Governança Corporativa

Por Ailton Fernando de Souza

 

INTRODUÇÃO

Em um ambiente cada vez mais competitivo entre as entidades do Terceiro Setor para a obtenção das doações de recursos financeiros, as iniciativas, atitudes, gestos e demonstrações que comprovam transparência, pode ser o diferencial para a gestão eficaz.

Sem margem de dúvidas, a adoção de práticas de sustentabilidade, responsabilidade e correta aplicação dos recursos, aliados ao planejamento estratégico traduzem-se, quase sempre, em resultados positivos para a entidade.

A disseminação da Governança Corporativa tende a ser um diferencial de extrema importância nos tempos atuais, sendo uma ferramenta incorporada à alta gestão ou controladoria empresarial. A perpetuação desse tipo de ferramenta têm se intensificado especialmente com a necessidade de proteção aos recursos financeiros investidos e garantia de melhor captação.

Escândalos recentes envolvendo à má gestão de grandes corporações, especialmente, evidenciaram a necessidade da criação de mecanismos que fossem capazes de inibir ou de comprovar de forma mais rápida e eficiente tais desvios de condutas.

A ambição e a inteligência do ser humano favorece a criatividade individual e descontrolada, para o enriquecimento de uns em detrimento de outros, muitas vezes utilizando de estratégias não previstas, ou ainda do poder delegado para fins específicos que são utilizados para outros, diversos daqueles que lhe foram outorgados.

É possível, também, que os erros e equívocos ocorram com muito mais frequência em ambientes empresariais mais “liberais”, ou seja, nas organizações que não contam com um código de conduta, sem políticas claras de condutas profissionais, com a média e alta gestão extremamente autônoma, com pouco ou nenhum procedimento de controle interno.

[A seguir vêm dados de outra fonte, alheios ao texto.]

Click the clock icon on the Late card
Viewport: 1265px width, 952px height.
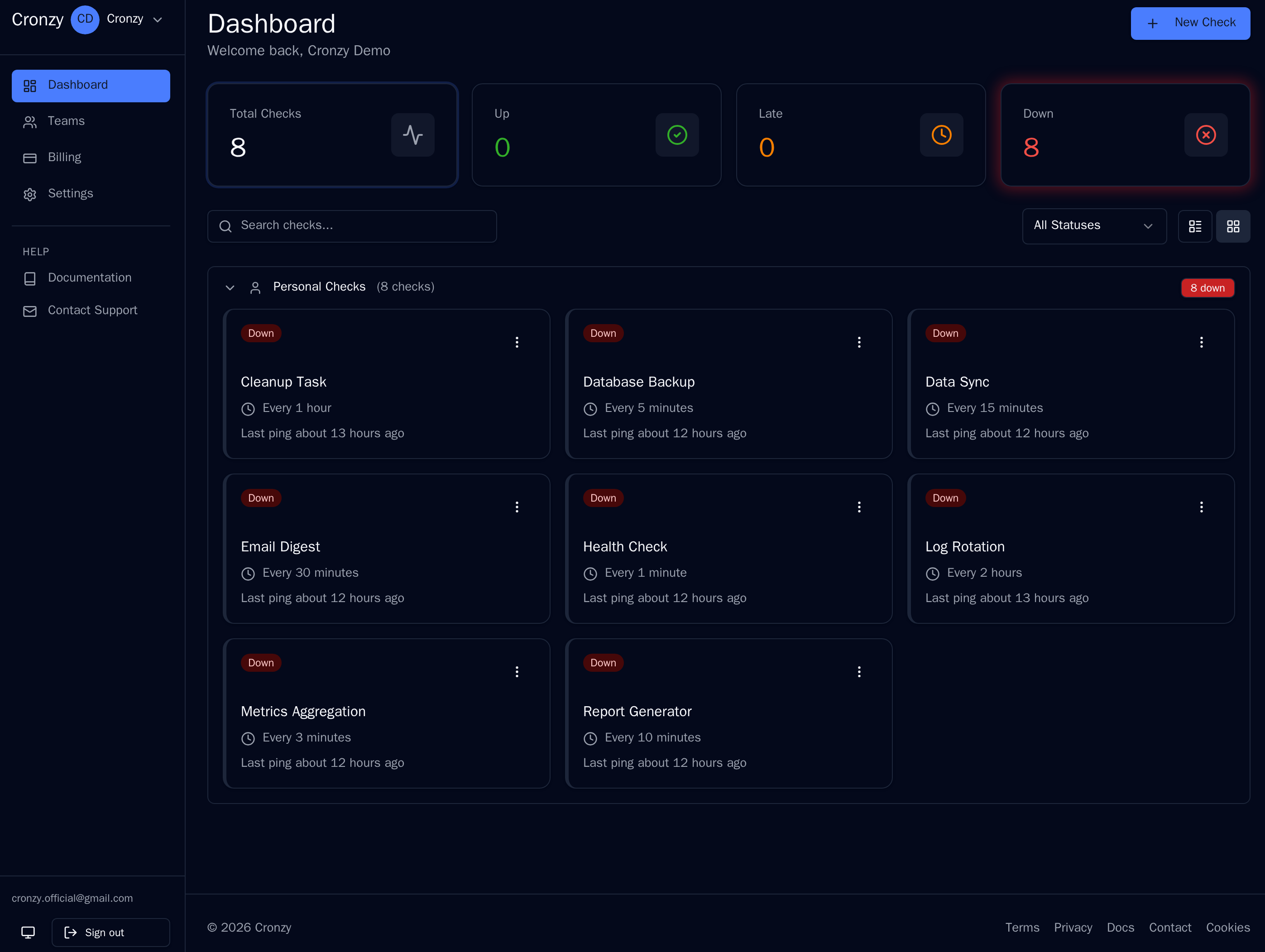(x=941, y=135)

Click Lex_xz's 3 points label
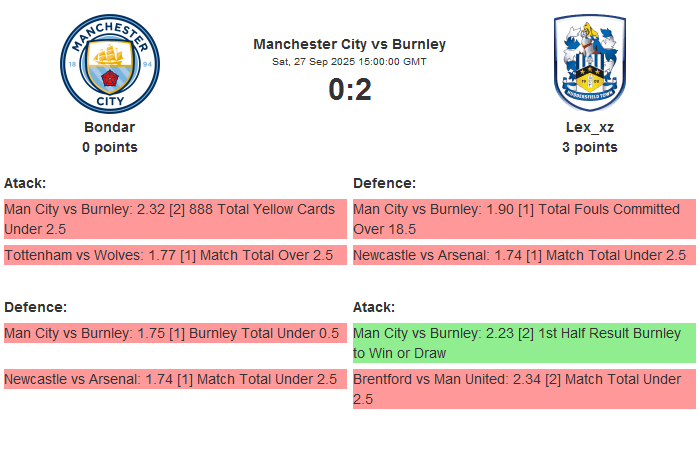590,147

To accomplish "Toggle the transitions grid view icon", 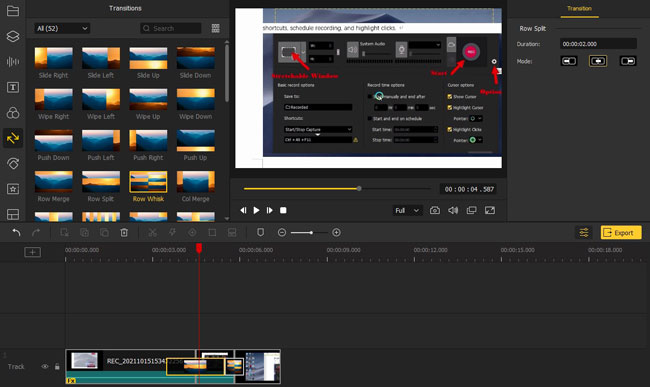I will 216,28.
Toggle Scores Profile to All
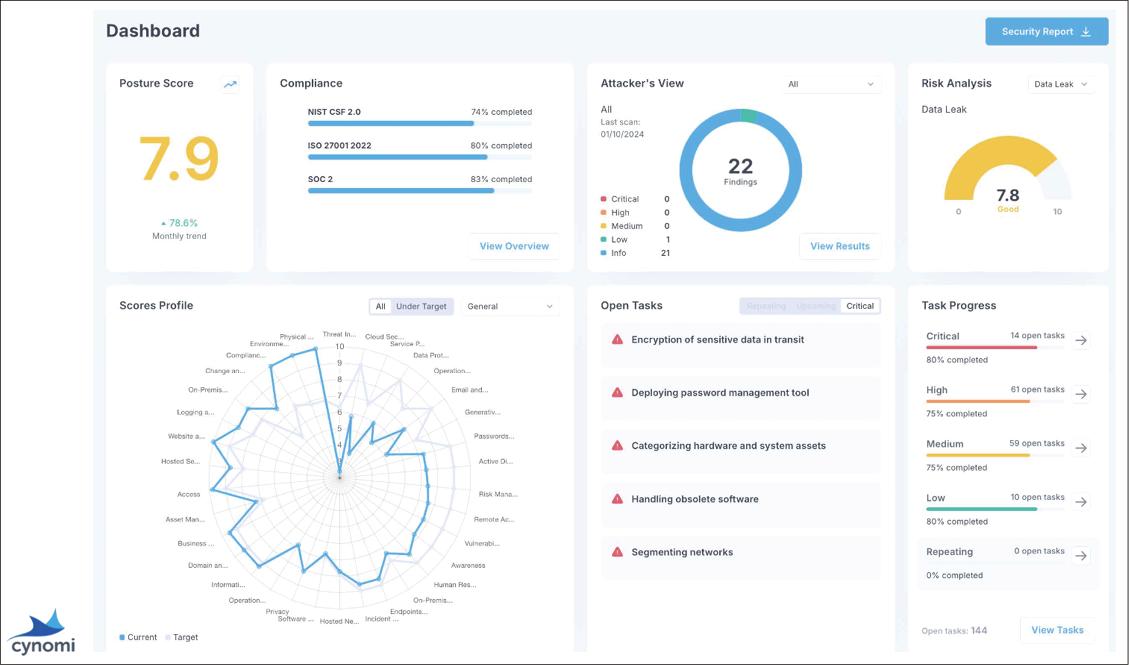Screen dimensions: 1129x665 tap(380, 307)
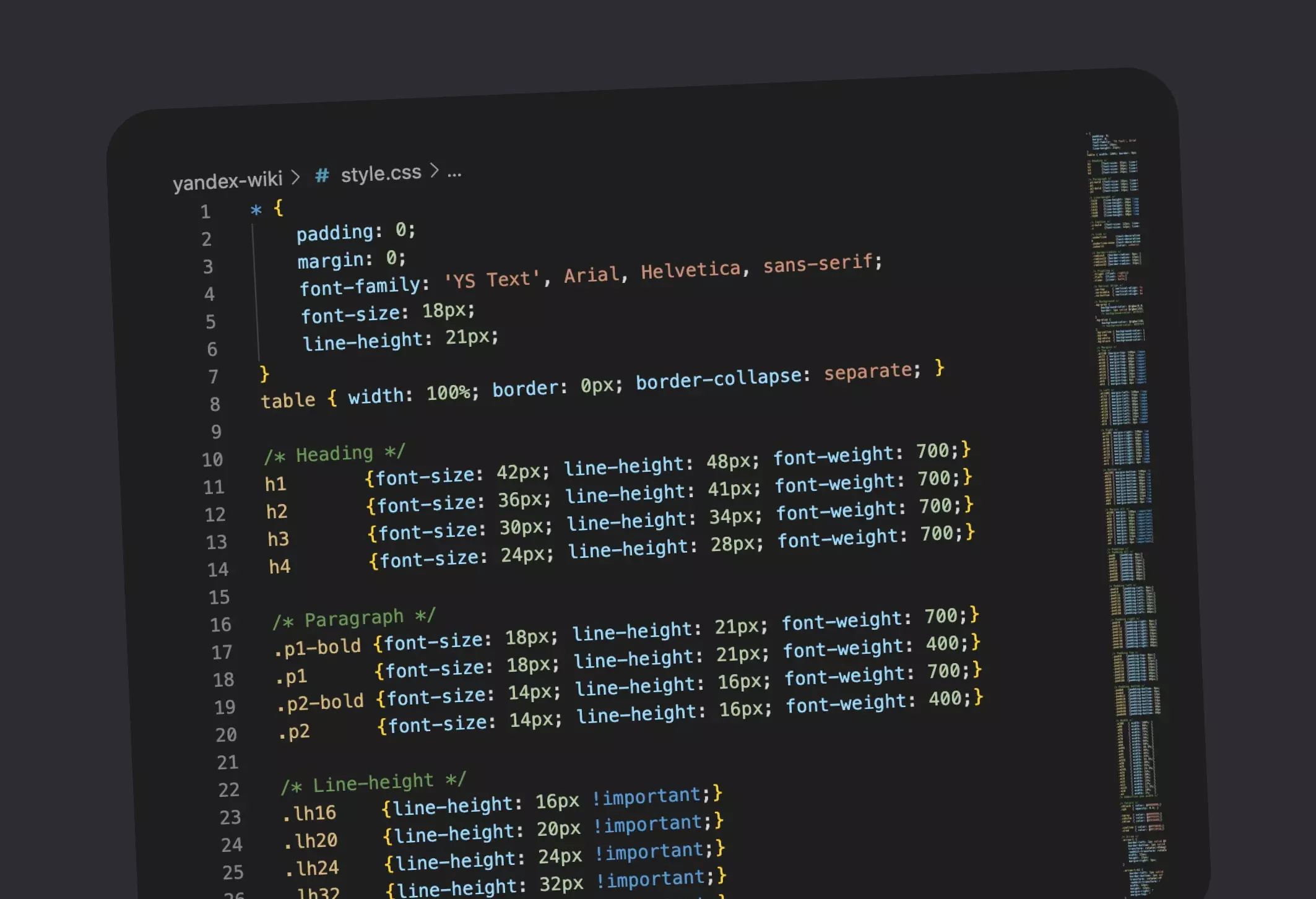
Task: Click the .lh16 class selector
Action: 309,814
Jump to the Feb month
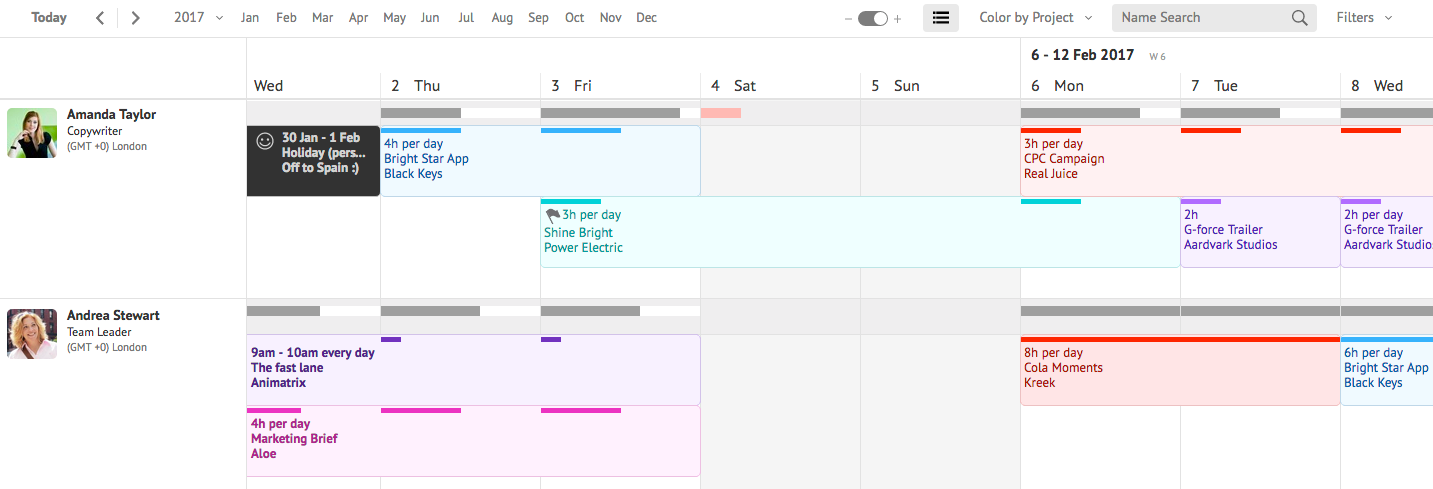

Tais práticas denotam e indícios transmitem insegurança, pois não dão as garantias tão necessárias aos stakeholders ou interessados em geral, tais como os  acionistas, sócios, investidores, agentes credores como bancos, fornecedores,  clientes, a própria concorrência e o Governo.

 

AS ENTIDADES DO TERCEIRO SETOR E A GOVERNANÇA CORPORATIVA

As entidades do Terceiro Setor sobrevivem necessariamente do voluntariado, doações, eventos, subsídios, parcerias, patrocínios das empresas, incentivos públicos, donativos das igrejas e de pessoas físicas.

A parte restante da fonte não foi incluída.